Joey Stanley McCoy (born January 18, 1962 in Cincinnati, Ohio, USA) is an American singer known for being a backing vocalist for Carlos Toshiki & Omega Tribe.

Biography 
McCoy started his career as a backing vocalist and arranger for Anri's 1987 albums, Sumertime Farewells and Meditation, before being brought to serve as a backing vocalist for Carlos Toshiki & Omega Tribe's first album, Down Town Mystery. The band was composed of vocalist Carlos Toshiki, guitarist Shinji Takashima, and keyboardist Toshitsugu Nishihara, as their second guitarist and bandmaster, Mitsuya Kurokawa, left the band due to health issues.  After "Aquamarine no Mama de Ite," Joey joined in the band officially with the release of the single "Reiko," where he was the lead vocalist.

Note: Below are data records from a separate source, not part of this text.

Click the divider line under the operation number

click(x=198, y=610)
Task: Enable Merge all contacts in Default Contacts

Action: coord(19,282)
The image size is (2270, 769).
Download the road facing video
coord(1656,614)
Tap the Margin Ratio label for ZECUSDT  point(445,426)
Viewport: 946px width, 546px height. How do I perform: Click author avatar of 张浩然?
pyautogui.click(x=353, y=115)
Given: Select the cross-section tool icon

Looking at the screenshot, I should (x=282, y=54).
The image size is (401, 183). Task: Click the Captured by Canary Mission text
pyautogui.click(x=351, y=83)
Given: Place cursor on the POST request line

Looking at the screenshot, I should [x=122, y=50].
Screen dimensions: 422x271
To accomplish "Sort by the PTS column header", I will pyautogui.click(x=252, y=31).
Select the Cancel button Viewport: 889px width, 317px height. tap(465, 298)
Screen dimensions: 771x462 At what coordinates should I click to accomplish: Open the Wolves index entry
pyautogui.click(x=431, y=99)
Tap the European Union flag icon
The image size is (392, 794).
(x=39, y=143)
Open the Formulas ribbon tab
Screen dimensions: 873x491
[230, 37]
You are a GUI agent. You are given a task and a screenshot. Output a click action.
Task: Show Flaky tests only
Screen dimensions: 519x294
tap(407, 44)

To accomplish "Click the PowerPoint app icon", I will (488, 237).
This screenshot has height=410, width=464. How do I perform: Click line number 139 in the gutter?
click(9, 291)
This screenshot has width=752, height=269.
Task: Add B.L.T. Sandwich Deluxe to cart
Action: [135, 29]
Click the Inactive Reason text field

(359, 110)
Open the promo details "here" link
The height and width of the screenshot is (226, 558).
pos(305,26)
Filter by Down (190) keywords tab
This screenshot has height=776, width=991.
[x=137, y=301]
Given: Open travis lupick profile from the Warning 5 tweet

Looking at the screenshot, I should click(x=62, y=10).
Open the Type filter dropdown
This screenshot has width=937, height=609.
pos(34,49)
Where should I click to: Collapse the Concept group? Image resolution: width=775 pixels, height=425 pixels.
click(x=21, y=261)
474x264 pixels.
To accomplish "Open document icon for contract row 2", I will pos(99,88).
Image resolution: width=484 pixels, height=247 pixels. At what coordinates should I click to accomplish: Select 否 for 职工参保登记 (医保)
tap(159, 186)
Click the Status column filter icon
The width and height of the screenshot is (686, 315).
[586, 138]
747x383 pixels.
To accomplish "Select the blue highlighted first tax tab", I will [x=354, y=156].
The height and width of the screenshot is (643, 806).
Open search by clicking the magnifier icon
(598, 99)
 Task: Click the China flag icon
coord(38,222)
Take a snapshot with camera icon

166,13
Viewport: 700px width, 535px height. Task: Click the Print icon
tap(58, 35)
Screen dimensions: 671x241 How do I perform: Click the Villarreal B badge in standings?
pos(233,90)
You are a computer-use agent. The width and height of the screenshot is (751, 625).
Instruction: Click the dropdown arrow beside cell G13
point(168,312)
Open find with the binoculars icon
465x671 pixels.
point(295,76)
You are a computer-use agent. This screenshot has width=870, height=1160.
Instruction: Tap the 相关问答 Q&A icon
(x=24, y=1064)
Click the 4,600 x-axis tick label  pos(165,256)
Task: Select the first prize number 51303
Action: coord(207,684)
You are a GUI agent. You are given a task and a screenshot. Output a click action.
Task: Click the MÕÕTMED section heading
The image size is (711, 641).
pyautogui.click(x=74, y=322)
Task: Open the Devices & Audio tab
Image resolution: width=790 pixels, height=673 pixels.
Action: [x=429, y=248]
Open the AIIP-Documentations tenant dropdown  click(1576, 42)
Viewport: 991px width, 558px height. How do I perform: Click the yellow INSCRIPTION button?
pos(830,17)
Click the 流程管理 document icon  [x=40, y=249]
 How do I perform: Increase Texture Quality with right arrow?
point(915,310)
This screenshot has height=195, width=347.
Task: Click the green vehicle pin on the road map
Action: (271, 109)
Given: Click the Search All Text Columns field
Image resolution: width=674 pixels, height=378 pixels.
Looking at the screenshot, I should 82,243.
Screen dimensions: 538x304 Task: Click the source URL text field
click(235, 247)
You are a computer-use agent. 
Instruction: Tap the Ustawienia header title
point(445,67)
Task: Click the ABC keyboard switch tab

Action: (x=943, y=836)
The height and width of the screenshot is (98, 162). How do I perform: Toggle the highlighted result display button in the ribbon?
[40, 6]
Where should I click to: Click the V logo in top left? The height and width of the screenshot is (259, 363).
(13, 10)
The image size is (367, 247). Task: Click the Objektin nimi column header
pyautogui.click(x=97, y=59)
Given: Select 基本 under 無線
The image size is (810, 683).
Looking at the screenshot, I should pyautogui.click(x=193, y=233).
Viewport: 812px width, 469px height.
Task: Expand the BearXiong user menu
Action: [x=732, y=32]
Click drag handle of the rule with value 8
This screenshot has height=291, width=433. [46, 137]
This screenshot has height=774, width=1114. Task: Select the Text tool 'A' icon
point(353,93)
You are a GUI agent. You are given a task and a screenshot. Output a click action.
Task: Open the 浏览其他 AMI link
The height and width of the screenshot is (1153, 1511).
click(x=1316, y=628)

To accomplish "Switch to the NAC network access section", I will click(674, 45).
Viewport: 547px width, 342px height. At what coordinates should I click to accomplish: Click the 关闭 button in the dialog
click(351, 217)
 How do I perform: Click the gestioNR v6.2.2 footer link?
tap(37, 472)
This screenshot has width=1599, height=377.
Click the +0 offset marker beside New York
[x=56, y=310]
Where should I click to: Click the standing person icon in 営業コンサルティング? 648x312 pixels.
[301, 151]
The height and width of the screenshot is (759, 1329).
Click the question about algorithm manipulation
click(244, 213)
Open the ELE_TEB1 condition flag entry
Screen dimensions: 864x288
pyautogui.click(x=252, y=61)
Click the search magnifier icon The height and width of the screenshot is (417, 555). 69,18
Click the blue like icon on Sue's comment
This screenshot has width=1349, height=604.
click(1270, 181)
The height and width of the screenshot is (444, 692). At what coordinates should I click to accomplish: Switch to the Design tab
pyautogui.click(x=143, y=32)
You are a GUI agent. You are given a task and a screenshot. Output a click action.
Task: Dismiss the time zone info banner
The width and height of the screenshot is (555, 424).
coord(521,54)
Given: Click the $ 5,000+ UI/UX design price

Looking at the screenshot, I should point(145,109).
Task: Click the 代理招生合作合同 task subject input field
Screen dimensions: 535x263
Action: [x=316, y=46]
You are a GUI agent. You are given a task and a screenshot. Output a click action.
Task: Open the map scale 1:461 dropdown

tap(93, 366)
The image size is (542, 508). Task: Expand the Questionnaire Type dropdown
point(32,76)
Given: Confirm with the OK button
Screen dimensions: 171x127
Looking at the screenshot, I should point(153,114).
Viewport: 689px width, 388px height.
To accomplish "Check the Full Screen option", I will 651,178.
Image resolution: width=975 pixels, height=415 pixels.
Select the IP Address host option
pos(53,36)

After the break up of the group, he was featured on the 1991 album Perfect Selection Dracula by Konami Kukeiha Club, where he rapped on three of the songs. The year after, in 1992, he released his only album, Summer Time Memories, before disappearing from the scene altogether. He later moved to Hawaii.

In the 2017 science fiction novel Honor's Reserve by Michael La Ronn, the character Grayson McCoy is named after Joey McCoy after finding out about the band from his uncle, who was a band manager. He stated that "he brought up a crate from the basement, and on the very top I saw this CD–it was a Japanese band... and in the middle of four Japanese guys was a black guy. I was intrigued."

Summer Time Memories

Summer Time Memories is the only album by Joey McCoy, released on April 22, 1992 by Continental. The album includes covers from Kiyotaka Sugiyama & Omega Tribe and Kiyotaka Sugiyama's solo career. Sugiyama himself wrote a message for the album, which was included in the insert booklet, praising the album and McCoy's vocals. The album also included keyboardist Hidetoshi Yamada and guitarist Makoto Matsushita of the AB'S, saxophonist Shigeo Fuchino, and guitarist  Shinji Takashima of Omega Tribe. The album was rare as only a limited number of CD were made.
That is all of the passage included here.